• [What the exercise asks] Each line containing the string "arrow" should be copied out of the entries.

• [Records for this exercise]
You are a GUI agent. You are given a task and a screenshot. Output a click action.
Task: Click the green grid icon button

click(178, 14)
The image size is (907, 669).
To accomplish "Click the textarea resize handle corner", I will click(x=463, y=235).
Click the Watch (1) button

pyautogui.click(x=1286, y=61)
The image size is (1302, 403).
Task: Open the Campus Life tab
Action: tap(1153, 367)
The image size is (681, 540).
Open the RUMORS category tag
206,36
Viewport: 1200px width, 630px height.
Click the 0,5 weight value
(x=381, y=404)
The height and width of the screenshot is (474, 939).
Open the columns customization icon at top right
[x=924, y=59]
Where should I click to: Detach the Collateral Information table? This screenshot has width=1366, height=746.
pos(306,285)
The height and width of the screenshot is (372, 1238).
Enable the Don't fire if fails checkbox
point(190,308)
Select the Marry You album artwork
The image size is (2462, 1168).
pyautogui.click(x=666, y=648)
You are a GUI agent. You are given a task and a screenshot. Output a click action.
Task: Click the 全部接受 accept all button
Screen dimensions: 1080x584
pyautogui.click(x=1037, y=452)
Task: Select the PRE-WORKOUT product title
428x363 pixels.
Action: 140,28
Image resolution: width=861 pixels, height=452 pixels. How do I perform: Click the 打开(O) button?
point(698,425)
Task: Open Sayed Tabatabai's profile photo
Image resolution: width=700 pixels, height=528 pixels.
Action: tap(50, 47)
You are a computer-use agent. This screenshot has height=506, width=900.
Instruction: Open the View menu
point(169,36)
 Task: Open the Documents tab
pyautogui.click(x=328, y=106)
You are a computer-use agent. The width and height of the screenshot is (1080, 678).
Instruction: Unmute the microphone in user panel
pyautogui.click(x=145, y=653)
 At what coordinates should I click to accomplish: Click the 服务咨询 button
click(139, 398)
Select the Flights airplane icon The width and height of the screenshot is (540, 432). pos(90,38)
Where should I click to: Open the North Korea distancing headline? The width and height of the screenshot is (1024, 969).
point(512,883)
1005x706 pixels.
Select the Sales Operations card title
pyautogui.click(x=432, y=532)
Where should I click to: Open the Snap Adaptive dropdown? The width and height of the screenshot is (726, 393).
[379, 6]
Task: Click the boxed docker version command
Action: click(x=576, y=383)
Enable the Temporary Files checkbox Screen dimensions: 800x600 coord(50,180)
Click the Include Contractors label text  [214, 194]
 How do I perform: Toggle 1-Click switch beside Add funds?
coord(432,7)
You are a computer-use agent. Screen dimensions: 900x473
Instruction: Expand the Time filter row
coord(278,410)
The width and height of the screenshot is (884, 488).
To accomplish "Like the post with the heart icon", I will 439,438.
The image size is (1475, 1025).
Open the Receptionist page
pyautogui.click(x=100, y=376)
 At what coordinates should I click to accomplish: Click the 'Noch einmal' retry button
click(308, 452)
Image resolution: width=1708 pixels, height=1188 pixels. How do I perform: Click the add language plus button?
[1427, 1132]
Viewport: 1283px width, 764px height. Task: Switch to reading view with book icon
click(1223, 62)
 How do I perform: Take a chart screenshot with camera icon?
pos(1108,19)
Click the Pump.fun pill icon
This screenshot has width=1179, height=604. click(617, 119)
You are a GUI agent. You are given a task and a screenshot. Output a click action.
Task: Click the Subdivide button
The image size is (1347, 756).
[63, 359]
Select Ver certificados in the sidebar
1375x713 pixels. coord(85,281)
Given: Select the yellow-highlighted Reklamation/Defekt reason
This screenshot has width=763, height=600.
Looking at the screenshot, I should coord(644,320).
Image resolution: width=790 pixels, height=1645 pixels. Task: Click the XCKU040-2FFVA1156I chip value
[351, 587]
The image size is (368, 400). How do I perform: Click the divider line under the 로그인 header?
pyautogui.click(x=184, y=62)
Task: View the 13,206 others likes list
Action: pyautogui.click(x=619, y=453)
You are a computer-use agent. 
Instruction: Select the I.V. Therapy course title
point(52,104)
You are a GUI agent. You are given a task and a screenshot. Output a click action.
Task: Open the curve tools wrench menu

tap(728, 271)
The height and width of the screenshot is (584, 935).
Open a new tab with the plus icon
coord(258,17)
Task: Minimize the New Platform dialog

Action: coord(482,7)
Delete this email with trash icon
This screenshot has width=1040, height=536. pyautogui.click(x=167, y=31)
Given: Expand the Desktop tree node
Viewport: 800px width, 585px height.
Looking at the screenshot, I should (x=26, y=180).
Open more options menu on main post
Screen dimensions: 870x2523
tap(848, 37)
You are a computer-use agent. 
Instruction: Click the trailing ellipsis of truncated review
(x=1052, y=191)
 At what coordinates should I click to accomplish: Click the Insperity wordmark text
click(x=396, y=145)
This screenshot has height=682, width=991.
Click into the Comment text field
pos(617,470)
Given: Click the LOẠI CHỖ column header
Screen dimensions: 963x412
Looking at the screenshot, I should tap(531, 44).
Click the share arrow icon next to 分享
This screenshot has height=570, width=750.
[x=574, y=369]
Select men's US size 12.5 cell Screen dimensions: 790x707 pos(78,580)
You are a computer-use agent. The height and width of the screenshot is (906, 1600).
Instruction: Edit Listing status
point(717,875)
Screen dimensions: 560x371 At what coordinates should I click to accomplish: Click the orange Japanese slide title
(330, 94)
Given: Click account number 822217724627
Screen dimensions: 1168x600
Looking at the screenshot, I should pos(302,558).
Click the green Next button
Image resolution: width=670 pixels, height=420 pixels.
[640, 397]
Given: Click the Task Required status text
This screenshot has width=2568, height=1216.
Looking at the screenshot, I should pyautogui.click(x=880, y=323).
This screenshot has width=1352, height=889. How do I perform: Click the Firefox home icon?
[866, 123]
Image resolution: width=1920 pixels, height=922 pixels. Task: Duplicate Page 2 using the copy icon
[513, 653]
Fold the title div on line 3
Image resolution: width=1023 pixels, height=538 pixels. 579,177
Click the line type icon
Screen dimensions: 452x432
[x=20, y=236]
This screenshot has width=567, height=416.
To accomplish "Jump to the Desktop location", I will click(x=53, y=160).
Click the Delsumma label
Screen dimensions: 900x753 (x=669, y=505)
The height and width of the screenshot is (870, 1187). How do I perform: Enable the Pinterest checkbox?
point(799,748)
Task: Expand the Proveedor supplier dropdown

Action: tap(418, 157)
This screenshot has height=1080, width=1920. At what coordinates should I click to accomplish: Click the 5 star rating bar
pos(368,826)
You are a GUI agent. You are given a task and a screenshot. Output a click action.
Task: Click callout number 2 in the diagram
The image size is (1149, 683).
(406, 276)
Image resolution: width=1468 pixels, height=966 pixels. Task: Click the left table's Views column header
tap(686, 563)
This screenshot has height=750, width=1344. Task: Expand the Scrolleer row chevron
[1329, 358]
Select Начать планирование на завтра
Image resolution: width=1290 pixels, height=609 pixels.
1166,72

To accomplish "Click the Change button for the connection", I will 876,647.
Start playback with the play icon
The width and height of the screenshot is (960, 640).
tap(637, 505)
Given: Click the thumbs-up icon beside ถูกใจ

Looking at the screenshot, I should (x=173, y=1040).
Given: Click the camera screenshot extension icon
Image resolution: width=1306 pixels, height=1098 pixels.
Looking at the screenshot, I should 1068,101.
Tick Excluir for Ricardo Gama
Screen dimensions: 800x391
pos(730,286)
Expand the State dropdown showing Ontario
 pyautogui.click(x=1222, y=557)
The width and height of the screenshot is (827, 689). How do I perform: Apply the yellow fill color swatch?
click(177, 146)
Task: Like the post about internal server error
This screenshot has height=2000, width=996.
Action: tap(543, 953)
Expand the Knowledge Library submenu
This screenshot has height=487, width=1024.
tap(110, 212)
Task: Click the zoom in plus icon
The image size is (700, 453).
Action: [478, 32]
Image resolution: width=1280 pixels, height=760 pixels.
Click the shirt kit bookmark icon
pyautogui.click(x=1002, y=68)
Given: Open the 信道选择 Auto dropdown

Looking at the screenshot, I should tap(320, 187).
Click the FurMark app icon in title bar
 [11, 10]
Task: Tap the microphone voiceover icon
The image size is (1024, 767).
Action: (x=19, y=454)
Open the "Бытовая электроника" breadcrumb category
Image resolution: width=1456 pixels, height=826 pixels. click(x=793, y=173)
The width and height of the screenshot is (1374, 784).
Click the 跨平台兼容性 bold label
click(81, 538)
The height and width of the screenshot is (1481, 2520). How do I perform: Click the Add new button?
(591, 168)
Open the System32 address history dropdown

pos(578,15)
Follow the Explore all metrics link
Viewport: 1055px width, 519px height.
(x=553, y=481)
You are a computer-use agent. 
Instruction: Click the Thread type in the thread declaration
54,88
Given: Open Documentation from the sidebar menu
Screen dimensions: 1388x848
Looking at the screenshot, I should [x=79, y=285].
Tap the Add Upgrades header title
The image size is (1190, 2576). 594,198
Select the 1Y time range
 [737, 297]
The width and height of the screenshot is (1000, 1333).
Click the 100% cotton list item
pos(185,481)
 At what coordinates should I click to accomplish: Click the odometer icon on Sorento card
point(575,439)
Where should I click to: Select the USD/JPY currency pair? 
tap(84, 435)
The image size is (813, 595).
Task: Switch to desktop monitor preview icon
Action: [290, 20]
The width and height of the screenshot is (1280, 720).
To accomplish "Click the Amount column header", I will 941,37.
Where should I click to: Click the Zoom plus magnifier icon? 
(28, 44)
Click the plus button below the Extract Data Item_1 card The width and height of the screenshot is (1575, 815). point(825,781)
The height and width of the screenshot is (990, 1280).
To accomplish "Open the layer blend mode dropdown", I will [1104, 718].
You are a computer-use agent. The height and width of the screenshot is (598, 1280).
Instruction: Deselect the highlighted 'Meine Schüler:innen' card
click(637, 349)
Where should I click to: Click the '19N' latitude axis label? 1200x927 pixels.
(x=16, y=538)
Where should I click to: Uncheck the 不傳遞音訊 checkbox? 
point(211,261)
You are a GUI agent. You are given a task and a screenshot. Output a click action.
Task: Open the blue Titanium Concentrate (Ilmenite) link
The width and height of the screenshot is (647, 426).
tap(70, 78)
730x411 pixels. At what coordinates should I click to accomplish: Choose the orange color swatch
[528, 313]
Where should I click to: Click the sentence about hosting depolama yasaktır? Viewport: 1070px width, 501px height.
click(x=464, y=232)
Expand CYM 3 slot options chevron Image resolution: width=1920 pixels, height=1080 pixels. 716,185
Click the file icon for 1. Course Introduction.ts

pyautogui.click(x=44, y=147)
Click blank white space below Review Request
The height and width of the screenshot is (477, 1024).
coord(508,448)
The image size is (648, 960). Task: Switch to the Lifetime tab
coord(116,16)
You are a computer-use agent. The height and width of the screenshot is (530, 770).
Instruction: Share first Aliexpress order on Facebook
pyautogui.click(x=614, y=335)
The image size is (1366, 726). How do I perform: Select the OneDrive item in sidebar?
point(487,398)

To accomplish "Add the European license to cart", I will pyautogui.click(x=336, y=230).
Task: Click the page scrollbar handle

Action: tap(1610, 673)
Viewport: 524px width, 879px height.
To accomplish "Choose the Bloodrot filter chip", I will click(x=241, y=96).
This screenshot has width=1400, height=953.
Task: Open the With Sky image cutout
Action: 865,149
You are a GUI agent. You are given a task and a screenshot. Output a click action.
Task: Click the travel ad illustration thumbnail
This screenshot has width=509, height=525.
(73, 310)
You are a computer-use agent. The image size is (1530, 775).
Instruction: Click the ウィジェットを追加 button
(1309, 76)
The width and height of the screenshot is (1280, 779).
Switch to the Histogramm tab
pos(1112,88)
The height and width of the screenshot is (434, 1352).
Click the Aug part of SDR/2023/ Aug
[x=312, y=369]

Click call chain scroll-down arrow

• [Expected answer]
Click the share arrow icon next to 分享
Click call chain scroll-down arrow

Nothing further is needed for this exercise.